Last night I cried. I cried a lot. I cried because I had to
get it all out of my system so that I could be strong today. You see, today is
a day I had hoped would never come. I had hopes that Alex would be walking by
now. The reality is that he isn’t and that is ok, but in order to help him feel
like his peers at school when he goes to Kindergarten in the fall we need to
get him a wheelchair. Yes, a wheelchair. Now you know why I cried.
It is a hard pill to swallow when you have to come to terms
with getting a wheelchair for your child. It is no easy fete and all I can do
is remain strong for my little boy. I have to be strong, positive
and encouraging while he is going through this so he knows that there is
nothing wrong about being in a wheelchair, that he should not be ashamed and to
tell him how great he looks. Inside I will be crumbling into little pieces.
Part of me feels defeated. Like this is the end, but it's not because I am not going to allow it. The wheelchair is to simply be used for Alex
to sit at the table with his classmates, to be transported down to the
cafeteria so he can eat with his friends and sit next to them in Art class and
Music Class. Nothing else is going to change. He will still sit on the floor,
he will still go on the swings and he will still roll around the floor. I will
make sure that the wheelchair will not be used as an out. I need him to be as
mobile as possible so he continues to build his strength so he can hopefully
walk someday.

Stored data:
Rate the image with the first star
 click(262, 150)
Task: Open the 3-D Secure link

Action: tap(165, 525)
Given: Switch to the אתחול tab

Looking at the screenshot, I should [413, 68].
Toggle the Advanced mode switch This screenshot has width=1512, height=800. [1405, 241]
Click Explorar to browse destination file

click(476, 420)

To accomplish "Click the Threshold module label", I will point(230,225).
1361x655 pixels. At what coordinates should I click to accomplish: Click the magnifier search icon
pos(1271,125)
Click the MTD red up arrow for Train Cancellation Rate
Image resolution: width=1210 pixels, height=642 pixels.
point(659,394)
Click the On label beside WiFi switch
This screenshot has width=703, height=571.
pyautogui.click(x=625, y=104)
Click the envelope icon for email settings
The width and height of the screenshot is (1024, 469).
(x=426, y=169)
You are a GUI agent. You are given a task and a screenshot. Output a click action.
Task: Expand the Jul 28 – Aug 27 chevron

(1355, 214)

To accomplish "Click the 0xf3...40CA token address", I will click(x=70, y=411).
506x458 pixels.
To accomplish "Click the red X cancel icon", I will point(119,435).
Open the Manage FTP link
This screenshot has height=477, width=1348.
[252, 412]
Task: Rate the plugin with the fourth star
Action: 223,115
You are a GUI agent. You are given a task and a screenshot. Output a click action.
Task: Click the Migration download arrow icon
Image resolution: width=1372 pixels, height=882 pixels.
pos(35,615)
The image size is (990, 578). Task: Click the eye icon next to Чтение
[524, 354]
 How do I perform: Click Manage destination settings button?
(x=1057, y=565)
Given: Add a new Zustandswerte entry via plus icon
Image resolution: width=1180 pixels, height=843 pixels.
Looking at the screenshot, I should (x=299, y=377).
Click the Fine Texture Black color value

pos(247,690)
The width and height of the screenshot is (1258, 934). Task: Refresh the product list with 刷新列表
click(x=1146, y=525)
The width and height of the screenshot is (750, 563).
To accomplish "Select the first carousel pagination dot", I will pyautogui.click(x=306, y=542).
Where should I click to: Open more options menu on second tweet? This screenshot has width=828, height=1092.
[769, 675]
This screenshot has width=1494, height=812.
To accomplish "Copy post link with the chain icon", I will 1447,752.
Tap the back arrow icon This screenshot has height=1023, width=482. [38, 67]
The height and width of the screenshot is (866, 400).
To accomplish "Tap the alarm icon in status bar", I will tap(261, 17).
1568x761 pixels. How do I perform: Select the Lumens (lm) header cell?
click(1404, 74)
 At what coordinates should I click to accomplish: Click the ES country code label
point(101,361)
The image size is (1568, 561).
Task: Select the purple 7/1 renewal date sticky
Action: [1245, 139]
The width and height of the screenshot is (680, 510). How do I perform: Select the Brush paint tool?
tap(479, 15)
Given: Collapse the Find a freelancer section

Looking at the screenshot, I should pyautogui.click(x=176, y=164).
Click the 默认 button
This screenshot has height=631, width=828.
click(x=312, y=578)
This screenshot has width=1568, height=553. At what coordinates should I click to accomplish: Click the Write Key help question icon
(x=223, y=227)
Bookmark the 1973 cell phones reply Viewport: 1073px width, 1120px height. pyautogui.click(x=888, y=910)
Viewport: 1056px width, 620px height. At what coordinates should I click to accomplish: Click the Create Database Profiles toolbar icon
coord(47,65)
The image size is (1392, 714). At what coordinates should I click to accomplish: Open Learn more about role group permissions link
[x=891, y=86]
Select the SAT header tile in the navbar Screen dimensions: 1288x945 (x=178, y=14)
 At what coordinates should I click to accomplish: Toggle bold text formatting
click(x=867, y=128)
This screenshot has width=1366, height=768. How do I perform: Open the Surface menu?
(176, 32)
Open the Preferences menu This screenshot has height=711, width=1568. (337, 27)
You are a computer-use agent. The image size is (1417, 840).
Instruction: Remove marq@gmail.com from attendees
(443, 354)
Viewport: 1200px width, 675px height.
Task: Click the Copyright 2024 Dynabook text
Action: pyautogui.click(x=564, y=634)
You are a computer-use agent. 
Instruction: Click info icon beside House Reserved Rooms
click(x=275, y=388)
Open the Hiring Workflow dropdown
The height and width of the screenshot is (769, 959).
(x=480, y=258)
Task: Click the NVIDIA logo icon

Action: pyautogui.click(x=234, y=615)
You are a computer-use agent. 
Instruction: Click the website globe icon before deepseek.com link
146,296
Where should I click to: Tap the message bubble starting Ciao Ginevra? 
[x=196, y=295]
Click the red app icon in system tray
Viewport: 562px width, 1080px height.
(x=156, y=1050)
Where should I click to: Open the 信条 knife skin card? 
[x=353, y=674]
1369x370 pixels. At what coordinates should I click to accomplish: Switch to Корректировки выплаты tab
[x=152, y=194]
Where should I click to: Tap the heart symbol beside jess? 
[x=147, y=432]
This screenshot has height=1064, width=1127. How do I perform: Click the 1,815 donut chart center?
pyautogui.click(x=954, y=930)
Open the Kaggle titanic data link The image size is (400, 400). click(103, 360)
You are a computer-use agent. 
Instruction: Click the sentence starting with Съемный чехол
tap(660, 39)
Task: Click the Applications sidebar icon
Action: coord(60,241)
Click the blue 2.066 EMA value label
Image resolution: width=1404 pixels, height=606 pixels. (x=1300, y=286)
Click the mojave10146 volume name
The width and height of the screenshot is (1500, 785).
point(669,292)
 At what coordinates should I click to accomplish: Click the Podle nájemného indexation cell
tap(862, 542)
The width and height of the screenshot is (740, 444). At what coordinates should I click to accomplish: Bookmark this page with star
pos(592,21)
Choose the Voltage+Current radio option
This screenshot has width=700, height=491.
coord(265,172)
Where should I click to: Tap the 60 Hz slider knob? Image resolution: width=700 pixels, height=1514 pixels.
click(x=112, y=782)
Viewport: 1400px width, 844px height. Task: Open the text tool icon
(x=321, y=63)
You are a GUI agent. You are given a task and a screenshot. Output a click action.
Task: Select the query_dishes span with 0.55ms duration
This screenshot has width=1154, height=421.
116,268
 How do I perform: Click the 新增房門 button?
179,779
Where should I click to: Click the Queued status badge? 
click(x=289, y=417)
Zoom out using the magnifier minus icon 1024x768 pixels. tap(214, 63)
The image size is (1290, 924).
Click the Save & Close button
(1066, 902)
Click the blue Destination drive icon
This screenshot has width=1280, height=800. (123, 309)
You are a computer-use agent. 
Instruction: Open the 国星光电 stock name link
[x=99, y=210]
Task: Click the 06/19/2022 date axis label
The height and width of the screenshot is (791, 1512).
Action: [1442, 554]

# Task instructions:
List every activity that the text about Alex's wheelchair says he will still do.

# Exercise solution:
- Sit on the floor
- Go on the swings
- Roll around the floor